Consciente du problème, l'Europe a été la première à se doter d'un système visant à réduire les émissions,  l'ETS (Emission Trading System). Ce système est relativement complexe, car il vise à concilier deux objectifs contraires : donner des incitations aux gros émetteurs de CO2 à réduire leurs émissions, en évitant que cette contrainte ne soit ingérable du point de vue économique. Ce système couvre plus de 10.000 sites industriels, et définit pour l'ensemble de ces sites un objectif (décroissant) d'émissions de CO2. Chaque site reçoit des permis d'émission, et ceux qui dépassent les émissions prévues doivent acheter des permis, ceux qui émettent moins que prévu peuvent céder leur permis. La cible d'émissions étant ajustée au cours du temps, ce système permet donc de pousser les sites concernés à réduire leur émissions, tout en "minimisant la douleur" : cette réduction sera en effet concentrée sur les sites qui peuvent réduire à moindre coût (qui céderont leurs permis à ceux pour lesquels ces coûts seraient prohibitifs). Ce marché permet également de faire apparaître un "prix du carbone" (celui des permis d'émission) qui donne une valeur de repère pour ceux qui veulent inventer des techniques de réduction du CO2 et les proposer aux industriels.

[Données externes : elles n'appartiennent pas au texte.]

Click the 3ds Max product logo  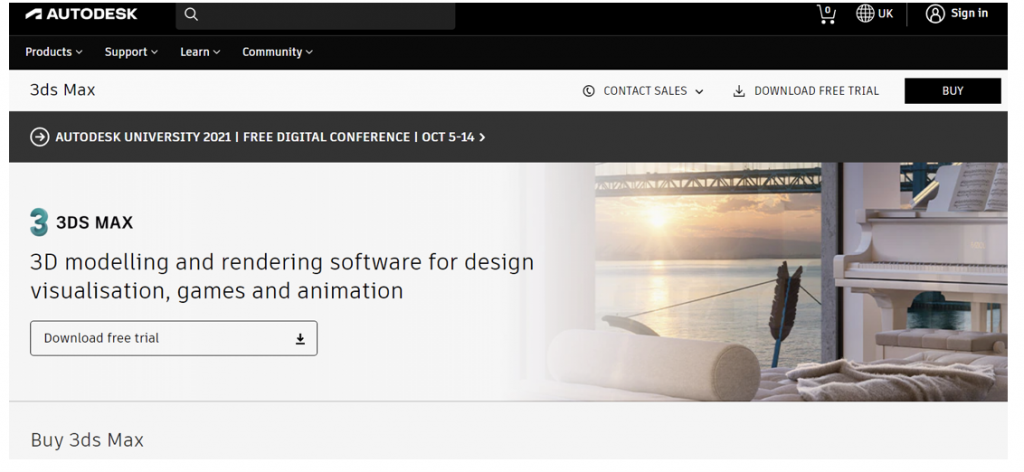click(x=39, y=222)
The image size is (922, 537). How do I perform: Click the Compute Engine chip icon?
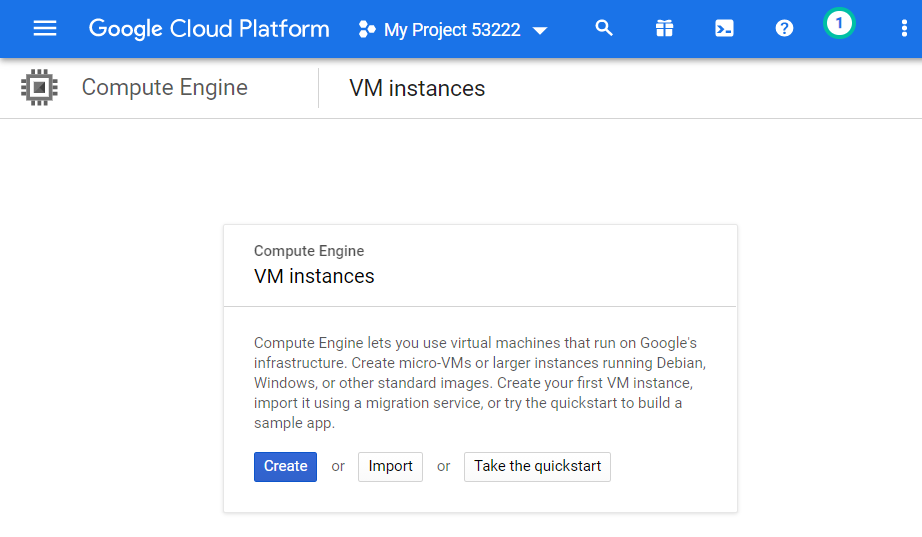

La crise est cependant venu perturber ce système, puisque l'activité industrielle s'est fortement réduite, ce qui permet de remplir les objectifs d'émission avec moins d'efforts que prévu. Celà se traduit sur les prix du CO2, qui sont tombés à 4€ la tonne. A titre de comparaison une étude menée par Alain Quinet sur ce sujet montrait qu'émettre du CO2 devrait "coûter" environ 30 € la tonne pour arriver à un point où l'émetteur de CO2 paye pour les effets négatifs de ses émissions. Ce prix bas du carbone a des conséquences importantes : hausse des importations de charbon en Europe (facilitées par ailleurs par la baisse du prix du charbon) brûlé dans les centrales électriques, net ralentissement du développement d'énergies plus propres (gaz), arrêt de projets de recherche (notamment le stockage et la séquestion du CO2)...

Afin de tenter de "réparer" ce marché, la Commission Européenne a proposé, et obtenu un vote sur un système de "mise en réserve" des permis d'émissions, qui seront retirés du marché de façon temporaire. A ce jour, cette proposition n'a cependant eu qu'un effet modeste sur le prix du carbone.

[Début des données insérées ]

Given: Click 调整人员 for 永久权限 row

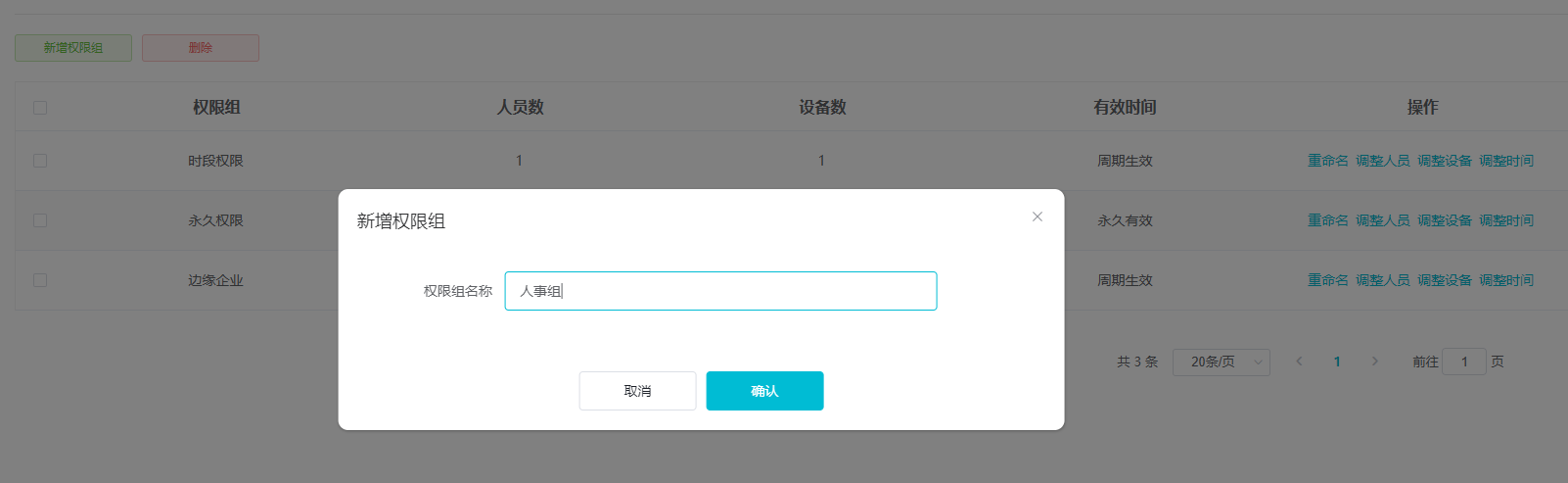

Le résolution du problème n'en est donc qu'à ses débuts. Pour avancer il faudra
   - que d'autres zones que l'Europe se dotent de systèmes similaires, afin de permettre d'accélérer la contrainte sur les émissions sans risque de voir se déplacer ces industries dans les pays les plus laxistes. A cet égard les intentions des USA et de la Chine sont un très bon signal, mais qui doit être transformé..L'alternative serait une taxe sur le carbone importé (difficile à concilier avec les accords de libre échange) ou une taxe sur le carbone consommé (sorte de "tva carbone") ;
   - que le système évolue afin de conduire à un prix du CO2 "économique" (de l'ordre de 30 €/tonne), soit parce que le redémarrage économique ramène le prix sur la trajectoire initialement prévue, soit par une évolution de ce système (prix plancher, taxe complémentaire,...). A l'inverse, il est cependant nécessaire de donner enfin aux industriels un système stable, lisible et sans distorsions de compétitivité : les réformes devront être suffisamment profondes pour régler durablement le problème ;
   - enfin, et surtout, faire preuve de pédagogie à la fois sur les conséquences des émissions de CO2 (la crise a fait sortir la question du climat des débats, et rend les conséquences en termes d'emploi d'autant plus sensibles), et les enjeux certes complexes mais absolument essentiels des marchés de carbone.

Entretemps, la situation du climat ne va pas s'améliorer. Et on peut s'étonner que ce sujet semble beaucoup moins mobiliser que, par exemple, la taxe "Tobin", alors que l'efficacité de la réduction des émissions de carbone sur le climat fait nettement plus consensus que l'intérêt d'une taxe sur les transactions...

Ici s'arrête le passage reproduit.